[cfe-dev] [analyzer] exploration strategies and paths
George Karpenkov via cfe-dev
cfe-dev at lists.llvm.org
Wed Jan 31 17:55:24 PST 2018
Patch available at https://reviews.llvm.org/D42775
> On Jan 31, 2018, at 5:00 PM, George Karpenkov <ekarpenkov at apple.com> wrote:
>
> The list did not like a posting with many images,
> so I have posted an evaluation to phabricator: https://reviews.llvm.org/M1 <https://reviews.llvm.org/M1>
>
> The text part was:
>
> After fixing a few bugs, another evaluation of the approach shows considerably better results.
>
> On openssl:
>
> 9 reports added
> 1 report removed
> On postgresql:
>
> 377 reports added
> 43 reports removed
> On sqlite3 + a few other misc files:
>
> 239 reports added
> 1 report removed
> Note on histograms (here and below)
>
> -> Histograms only show the ratio for same bugs (compared using issue hash),
> that is, if the histogram says “decrease by a factor of three”, it means the new approach finds the *same* bug
> with a path size 1/3d of the original
> -> Histograms omit data points where the path length has remained the same
> (as otherwise they completely dominate the histogram)
> -> Relative histograms are provided as both ratio and logarithm of the ratio.
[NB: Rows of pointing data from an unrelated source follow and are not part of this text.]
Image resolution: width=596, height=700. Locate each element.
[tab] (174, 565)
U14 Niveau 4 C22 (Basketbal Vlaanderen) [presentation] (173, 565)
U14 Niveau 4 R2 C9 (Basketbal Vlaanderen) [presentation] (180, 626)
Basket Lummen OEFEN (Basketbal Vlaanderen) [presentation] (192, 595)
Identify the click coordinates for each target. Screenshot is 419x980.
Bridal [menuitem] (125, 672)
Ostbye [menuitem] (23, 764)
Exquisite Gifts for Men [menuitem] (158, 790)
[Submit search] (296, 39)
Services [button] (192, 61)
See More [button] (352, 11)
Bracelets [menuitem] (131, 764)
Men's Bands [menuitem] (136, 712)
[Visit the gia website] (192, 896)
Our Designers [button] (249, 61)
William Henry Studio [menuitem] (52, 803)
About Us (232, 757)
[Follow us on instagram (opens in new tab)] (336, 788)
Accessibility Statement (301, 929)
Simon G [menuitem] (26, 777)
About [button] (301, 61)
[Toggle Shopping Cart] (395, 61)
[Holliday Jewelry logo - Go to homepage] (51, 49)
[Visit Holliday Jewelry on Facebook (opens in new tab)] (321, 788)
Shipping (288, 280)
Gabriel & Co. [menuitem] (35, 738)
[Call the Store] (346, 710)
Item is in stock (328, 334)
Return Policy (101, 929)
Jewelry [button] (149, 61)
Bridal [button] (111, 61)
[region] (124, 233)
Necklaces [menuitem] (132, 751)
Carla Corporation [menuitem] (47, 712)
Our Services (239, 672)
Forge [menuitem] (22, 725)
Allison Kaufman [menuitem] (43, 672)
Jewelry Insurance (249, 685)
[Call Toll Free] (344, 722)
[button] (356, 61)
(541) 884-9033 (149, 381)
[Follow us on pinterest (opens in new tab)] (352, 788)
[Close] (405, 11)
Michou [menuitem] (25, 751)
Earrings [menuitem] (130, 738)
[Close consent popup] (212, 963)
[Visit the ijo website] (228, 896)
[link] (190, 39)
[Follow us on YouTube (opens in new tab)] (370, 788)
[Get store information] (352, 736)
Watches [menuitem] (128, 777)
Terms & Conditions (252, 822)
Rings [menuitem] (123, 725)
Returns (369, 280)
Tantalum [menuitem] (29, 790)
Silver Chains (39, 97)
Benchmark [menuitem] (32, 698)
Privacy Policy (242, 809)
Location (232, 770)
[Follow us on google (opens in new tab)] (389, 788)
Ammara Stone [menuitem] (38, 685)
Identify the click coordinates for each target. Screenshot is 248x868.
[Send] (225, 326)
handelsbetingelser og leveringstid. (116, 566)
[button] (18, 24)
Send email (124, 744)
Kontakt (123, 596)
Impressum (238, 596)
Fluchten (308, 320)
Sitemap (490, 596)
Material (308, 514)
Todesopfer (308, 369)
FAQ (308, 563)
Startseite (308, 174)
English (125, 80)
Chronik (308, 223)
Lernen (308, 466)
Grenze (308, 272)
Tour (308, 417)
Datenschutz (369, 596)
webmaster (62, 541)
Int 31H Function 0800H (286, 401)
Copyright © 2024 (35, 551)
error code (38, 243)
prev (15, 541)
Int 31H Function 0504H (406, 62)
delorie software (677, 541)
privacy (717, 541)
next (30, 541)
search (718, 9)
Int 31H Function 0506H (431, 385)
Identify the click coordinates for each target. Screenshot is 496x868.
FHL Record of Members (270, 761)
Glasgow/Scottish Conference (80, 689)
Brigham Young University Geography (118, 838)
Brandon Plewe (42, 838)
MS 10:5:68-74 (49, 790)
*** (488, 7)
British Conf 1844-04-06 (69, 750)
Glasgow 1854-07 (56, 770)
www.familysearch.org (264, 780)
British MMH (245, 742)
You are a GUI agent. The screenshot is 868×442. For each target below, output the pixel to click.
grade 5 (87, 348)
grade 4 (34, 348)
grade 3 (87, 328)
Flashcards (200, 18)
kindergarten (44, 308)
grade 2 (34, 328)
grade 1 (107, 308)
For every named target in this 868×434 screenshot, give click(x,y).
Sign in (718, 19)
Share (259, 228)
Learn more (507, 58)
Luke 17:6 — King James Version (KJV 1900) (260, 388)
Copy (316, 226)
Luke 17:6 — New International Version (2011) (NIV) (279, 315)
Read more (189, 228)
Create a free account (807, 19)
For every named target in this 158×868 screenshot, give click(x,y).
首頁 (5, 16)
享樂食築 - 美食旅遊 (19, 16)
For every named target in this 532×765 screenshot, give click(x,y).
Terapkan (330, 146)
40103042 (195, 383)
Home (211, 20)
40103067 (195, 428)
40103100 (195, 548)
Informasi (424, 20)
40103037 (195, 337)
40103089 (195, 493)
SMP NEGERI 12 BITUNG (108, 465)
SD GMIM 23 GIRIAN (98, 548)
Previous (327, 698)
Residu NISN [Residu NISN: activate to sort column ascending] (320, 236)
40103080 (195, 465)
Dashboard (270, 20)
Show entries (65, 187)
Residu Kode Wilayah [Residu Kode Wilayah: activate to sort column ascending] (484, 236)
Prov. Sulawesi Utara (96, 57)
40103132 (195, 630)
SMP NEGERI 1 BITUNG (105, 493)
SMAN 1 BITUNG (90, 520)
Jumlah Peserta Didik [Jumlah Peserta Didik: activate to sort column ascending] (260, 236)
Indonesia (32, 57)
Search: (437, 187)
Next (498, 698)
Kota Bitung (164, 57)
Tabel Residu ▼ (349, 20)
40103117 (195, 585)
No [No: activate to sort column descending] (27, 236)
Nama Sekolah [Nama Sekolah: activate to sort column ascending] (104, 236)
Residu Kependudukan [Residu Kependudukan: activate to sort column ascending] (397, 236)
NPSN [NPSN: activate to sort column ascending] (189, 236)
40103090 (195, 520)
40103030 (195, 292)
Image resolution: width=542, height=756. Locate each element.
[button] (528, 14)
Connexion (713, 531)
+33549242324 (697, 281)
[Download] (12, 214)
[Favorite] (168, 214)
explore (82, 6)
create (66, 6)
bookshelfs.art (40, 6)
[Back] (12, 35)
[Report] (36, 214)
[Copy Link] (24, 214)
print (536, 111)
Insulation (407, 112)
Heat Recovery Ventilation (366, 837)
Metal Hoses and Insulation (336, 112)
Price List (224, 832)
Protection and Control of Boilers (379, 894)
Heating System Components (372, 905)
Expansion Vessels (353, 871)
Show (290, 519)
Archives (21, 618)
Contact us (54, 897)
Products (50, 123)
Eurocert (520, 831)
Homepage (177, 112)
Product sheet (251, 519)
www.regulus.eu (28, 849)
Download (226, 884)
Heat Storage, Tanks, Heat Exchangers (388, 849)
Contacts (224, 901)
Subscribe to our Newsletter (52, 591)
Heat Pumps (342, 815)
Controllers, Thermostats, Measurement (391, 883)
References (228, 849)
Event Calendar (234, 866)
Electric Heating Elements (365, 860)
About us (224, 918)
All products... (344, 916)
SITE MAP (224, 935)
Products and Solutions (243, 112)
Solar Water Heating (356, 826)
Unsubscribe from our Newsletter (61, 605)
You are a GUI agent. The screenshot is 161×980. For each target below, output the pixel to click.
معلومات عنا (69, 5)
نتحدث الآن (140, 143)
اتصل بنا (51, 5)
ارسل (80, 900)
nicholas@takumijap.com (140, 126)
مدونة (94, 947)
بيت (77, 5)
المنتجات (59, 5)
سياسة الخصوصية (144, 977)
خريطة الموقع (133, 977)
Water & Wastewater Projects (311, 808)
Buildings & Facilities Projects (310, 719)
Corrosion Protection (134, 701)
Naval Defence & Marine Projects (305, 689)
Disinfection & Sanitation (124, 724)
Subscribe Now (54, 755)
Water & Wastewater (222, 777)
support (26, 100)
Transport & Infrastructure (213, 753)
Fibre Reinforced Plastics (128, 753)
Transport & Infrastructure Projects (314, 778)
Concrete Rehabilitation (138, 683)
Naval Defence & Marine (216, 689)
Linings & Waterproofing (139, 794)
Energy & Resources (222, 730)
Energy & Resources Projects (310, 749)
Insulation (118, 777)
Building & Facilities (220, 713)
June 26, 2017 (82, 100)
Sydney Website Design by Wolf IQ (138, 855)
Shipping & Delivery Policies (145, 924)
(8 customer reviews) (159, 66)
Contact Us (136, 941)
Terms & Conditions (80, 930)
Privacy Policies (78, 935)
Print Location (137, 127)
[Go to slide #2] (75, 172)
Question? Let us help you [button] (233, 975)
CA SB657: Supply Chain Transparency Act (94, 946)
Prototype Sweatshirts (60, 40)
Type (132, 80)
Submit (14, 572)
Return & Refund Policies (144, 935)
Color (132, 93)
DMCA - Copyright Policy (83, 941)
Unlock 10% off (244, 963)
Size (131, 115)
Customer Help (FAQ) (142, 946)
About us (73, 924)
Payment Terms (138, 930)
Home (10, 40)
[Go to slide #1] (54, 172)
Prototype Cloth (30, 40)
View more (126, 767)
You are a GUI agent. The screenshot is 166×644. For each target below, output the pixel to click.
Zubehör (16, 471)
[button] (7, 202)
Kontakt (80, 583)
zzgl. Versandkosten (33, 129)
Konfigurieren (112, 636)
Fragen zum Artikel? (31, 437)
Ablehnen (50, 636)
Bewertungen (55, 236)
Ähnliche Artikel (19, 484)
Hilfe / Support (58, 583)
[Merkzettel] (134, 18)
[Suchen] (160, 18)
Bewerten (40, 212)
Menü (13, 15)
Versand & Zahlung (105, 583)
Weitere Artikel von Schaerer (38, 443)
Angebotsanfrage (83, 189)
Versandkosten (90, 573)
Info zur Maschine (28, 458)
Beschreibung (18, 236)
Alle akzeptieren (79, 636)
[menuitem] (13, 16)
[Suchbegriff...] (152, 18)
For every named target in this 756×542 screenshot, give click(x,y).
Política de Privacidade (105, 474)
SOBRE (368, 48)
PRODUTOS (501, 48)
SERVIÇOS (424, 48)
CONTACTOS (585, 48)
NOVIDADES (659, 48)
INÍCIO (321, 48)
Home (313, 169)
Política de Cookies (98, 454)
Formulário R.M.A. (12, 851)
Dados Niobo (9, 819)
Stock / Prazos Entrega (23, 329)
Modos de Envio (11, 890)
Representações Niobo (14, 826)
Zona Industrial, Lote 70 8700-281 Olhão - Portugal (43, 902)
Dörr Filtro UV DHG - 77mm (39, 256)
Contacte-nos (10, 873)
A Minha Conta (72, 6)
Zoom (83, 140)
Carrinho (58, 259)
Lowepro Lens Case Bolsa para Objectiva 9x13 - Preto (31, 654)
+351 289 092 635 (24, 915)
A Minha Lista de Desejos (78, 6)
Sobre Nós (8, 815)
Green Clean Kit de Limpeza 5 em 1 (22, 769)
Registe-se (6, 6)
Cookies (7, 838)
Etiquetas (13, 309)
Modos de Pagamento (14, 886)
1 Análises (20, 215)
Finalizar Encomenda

> Logarithms of the ratio are convenient as they are symmetric in case changes balance out
> (e.g. log(1/2) = -log(2/1))
>
>> On Jan 30, 2018, at 4:23 PM, George Karpenkov <ekarpenkov at apple.com <mailto:ekarpenkov at apple.com>> wrote:
>>
>> Preliminary evaluation of a patch which prefers exploring nodes associated with statements which weren’t seen before first:
>>
>> On openssl:
>>
>> - Adds four reports
>> - Removes four reports
>> - Path lengths before: 317, 75, 75, 72, 70, 58, 50, 50, 44, 36, 23, 23, 21, 21, 20, 20, 19, 19, 19, 19, 18, 18, 18, 16, 15, 15, 15, 14, 13, 13, 12, 11, 11, 9, 7, 7, 6, 4
>> - Path lengths after: 72, 60, 59, 53, 53, 52, 46, 38, 37, 30, 29, 28, 23, 21, 20, 19, 19, 19, 19, 19, 18, 16, 15, 15, 15, 15, 13, 13, 12, 12, 11, 9, 8, 7, 7, 7, 6, 4
>>
>> The quality of the added reports seems higher, mainly due to the fact that report length is shorter.
>>
>> On postgresql:
>>
>> - Added 80 reports
>> - Removed 154 reports
>> -> Out of those, 72 are reports on the yacc/bison autogenerated files, so whatever the cause is, good thing they are gone
>> - The overall number of reports is 1188
>> - Path lengths are lower on overall, but not in such a dramatic way
>> - For many reports, I am quite confused as to why they got removed
>>
>> On sqlite:
>>
>> - 7 inserted, 7 removed
>>
>>> On Jan 30, 2018, at 1:10 PM, Artem Dergachev <noqnoqneo at gmail.com <mailto:noqnoqneo at gmail.com>> wrote:
>>>
>>>
>>>
>>> On 30/01/2018 12:40 PM, Gábor Horváth via cfe-dev wrote:
>>>> Hi George, Artem,
>>>>
>>>> I am glad that you are looking into this problem!
>>>>
>>>> On 30 January 2018 at 01:12, George Karpenkov via cfe-dev <cfe-dev at lists.llvm.org <mailto:cfe-dev at lists.llvm.org> <mailto:cfe-dev at lists.llvm.org <mailto:cfe-dev at lists.llvm.org>>> wrote:
>>>>
>>>> Hi All,
>>>>
>>>> I was investigating recently bug reports with very long analyzer
>>>> paths (more than a few hundred nodes).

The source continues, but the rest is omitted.